WORK INSTRUCTION:
Look in the material below for the line with "You are a computer-use" and the line with "Instruction: Click the (默认) string value icon", then set down exactly those two lines and all lines between, nothing more.

RECORDS FOR THIS TASK:
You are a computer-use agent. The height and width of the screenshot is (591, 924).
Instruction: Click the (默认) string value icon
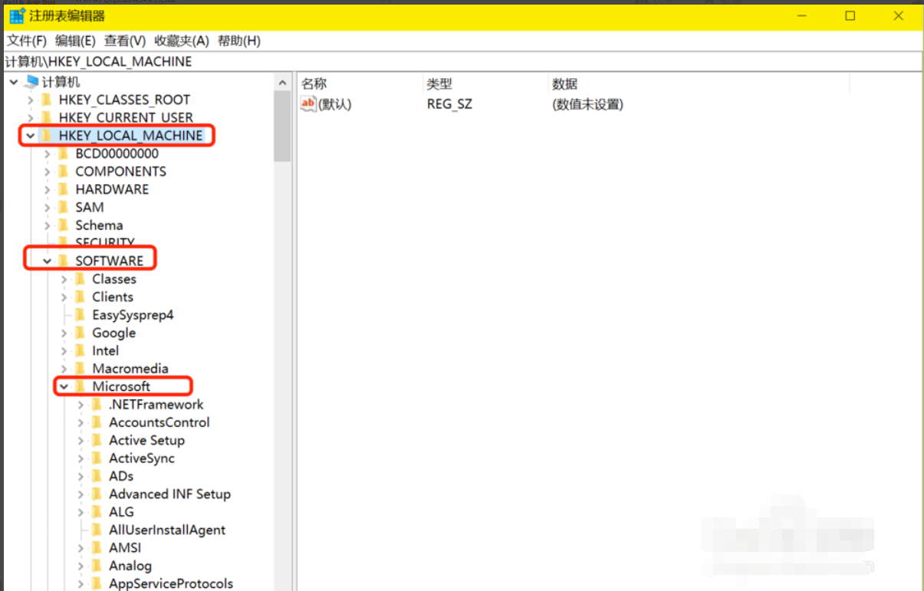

==

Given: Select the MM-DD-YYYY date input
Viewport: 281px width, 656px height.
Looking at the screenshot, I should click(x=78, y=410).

ANSWER:
You are a computer-use agent. The height and width of the screenshot is (591, 924).
Instruction: Click the (默认) string value icon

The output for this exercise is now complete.